Durante buena parte de su obligado cautiverio permaneció informado de sucesos y detenciones por la lectura atrasada del diario ABC que le hacían llegar sus hermanos. No fue ajeno a la publicación de diversas amnistías; no obstante, nunca creyó en ellas. Únicamente se decidió a salir como consecuencia de un fortuito accidente: se rompió un brazo al caer por unas escaleras y – ante el temor de una posible gangrena – optó por abandonar en 1958 la que había sido su «sepultura en vida». No recibió mal trato en ese momento, aunque las autoridades dudaron entre encarcelarle o no. «Quedamos detenidos todos… hasta que se aclaró el asunto. El mismo Franco tuvo noticia de mi aparición. Mandaron aquí un documento con el que no pude quedarme, porque lo trajo el juez. Lo firmé y se lo llevaron».

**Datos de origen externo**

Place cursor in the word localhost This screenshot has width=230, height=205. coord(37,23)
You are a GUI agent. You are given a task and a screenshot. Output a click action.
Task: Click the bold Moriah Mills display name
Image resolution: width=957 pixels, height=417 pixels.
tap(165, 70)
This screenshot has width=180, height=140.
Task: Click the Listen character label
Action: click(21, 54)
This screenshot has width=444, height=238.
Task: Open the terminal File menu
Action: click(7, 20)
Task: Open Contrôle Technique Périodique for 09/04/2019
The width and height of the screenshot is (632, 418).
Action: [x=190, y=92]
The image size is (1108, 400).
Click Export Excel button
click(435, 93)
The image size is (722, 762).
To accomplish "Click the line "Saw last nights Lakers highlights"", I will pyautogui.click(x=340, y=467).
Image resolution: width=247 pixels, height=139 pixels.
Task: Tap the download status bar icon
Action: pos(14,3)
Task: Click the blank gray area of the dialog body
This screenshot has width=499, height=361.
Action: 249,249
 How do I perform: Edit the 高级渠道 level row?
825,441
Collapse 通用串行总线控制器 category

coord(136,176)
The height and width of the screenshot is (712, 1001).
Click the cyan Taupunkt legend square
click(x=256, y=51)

Una vez recuperado del brazo decidió viajar a París con intención de quedarse allí a trabajar. Tuvo ocasión de entrevistarse con don Félix Gordón Ordáx, que en ese momento era la ‘mano derecha’ de Martínez Barrio, al igual que éste lo había sido – en su día – del líder radical Alejandro Lerroux. Llevaba una carta de recomendación de un traductor de idiomas del Palacio de Ginebra, pero de nada le sirvió. Todos los exiliados que conoció en París le dijeron que había equivocado el viaje y que donde debió dirigirse era a Méjico. Santiago Marcos, el topo de Roales, iba dispuesto a trabajar en cualquier cosa, pero pronto desconfió de encontrar trabajo y decidió regresar a España, a pesar de que le aconsejaron que visitara a Picasso en Marsella antes de volver a Valladolid.

Este maestro nacional apenas pasó un año en Francia. Regresó a España al ver frustradas sus esperanzas de trabajar; pero no se incorporó al Cuerpo del Magisterio, al que había pertenecido hasta 1936. «Si yo fuese médico o veterinario o cualquier otra profesión…¡ a ejercer y a intentar olvidar !, pero… ¿ maestro?… ¡me echarían del pueblo!…»

Cuando nos conocimos iba a cumplir ochenta y cinco años y aún vivía con un hermano dos años mayor que él. Toda su ilusión era ver publicados sus poemas y, en buena medida, lo consiguió costeándose la primera parte de «Mi lira canta ¡escucha!». Apenas salía del Coto y era el escaso vecindario de los caseríos próximos, así como los pastores que se acercaban con sus rebaños hasta el mismo, quienes le proporcionaban las pocas necesidades que tenía para su sustento. Su insignificante pensión, de veinticinco mil pesetas, se vio incrementada en diez mil más a partir de julio de 1988, como consecuencia de las gestiones que llevé a cabo con el entonces ministro socialista de Educación y Ciencia, José Mª Maravall. Fue una de las pocas y míseras compensaciones que recibió, pues, como él mismo plasmó en una de sus numerosas composiciones: «Hay los que me han calumniado, / perseguido y arruinado, / y ésta es la cruel verdad, / que me iré a la eternidad / tras de cornudo, apaleado».